This overview outlines a session series with activity options to support your planning to deliver the lower Key Stage 2 programme of study Living things and their habitats. It can also facilitate the completion of the National Education Nature Park habitat mapping process 

Through the context of habitats, learners develop a deeper appreciation of the interconnectedness of living things, people and the local environment. The activities introduce the value of community science and the skills required to accurately map different habitats. Learners gain an understanding of the habitats within their school grounds, with a growing awareness of the positive and negative impacts of changes to them.  

The third session - enquire - can be planned as one or more sessions. This depends on the main habitats in your school and/or how many sessions you would like to dedicate to this enquiry. 

Unit of learning


Prior knowledge

What do we already know about habitats? 
Find out what habitats learners are familiar with already. Use this starting point to introduce the value of community science and how our knowledge and experiences can contribute to a better understanding of habitats and ways we can protect them.

§ What is required
Repeat everything in the habitats overview from "Through the context" down to "know about habitats?", word for word.

[Source records]
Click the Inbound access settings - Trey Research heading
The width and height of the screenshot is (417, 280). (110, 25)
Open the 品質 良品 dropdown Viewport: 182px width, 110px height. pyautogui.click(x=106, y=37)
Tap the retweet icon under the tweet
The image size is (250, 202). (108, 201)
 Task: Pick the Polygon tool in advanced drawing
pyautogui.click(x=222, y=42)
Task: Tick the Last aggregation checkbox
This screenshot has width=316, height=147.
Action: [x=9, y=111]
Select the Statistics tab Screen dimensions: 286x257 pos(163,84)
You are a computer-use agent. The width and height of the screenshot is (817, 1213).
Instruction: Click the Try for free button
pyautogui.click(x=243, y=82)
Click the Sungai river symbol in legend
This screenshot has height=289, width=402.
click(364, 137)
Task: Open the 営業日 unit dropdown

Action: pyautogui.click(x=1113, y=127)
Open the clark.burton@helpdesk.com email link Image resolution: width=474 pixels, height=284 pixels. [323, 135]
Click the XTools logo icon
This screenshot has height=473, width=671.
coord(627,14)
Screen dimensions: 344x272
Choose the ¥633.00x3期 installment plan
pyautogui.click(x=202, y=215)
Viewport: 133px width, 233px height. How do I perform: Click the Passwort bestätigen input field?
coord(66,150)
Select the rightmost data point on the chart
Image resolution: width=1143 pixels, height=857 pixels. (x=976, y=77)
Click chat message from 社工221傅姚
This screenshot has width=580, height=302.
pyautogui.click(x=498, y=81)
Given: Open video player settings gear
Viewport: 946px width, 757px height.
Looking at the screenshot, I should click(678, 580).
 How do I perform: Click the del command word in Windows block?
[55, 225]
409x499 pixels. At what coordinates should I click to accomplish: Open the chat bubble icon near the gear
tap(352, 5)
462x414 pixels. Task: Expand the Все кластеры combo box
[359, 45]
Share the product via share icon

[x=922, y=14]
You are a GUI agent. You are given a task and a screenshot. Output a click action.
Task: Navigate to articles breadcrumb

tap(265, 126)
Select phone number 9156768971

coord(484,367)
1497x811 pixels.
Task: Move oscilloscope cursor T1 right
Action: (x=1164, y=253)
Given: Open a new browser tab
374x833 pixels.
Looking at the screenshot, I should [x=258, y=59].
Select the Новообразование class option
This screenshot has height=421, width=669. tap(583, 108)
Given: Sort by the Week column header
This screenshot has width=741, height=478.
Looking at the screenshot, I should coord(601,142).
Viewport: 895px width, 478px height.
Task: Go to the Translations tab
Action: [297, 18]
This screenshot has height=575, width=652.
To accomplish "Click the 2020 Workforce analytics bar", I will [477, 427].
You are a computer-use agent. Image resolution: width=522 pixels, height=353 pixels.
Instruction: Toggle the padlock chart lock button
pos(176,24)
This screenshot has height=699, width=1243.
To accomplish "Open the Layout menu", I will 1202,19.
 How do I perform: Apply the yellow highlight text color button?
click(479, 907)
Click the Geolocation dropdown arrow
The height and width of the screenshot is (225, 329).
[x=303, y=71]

§ Problem solution
Through the context of habitats, learners develop a deeper appreciation of the interconnectedness of living things, people and the local environment. The activities introduce the value of community science and the skills required to accurately map different habitats. Learners gain an understanding of the habitats within their school grounds, with a growing awareness of the positive and negative impacts of changes to them.  

The third session - enquire - can be planned as one or more sessions. This depends on the main habitats in your school and/or how many sessions you would like to dedicate to this enquiry. 

Unit of learning


Prior knowledge

What do we already know about habitats?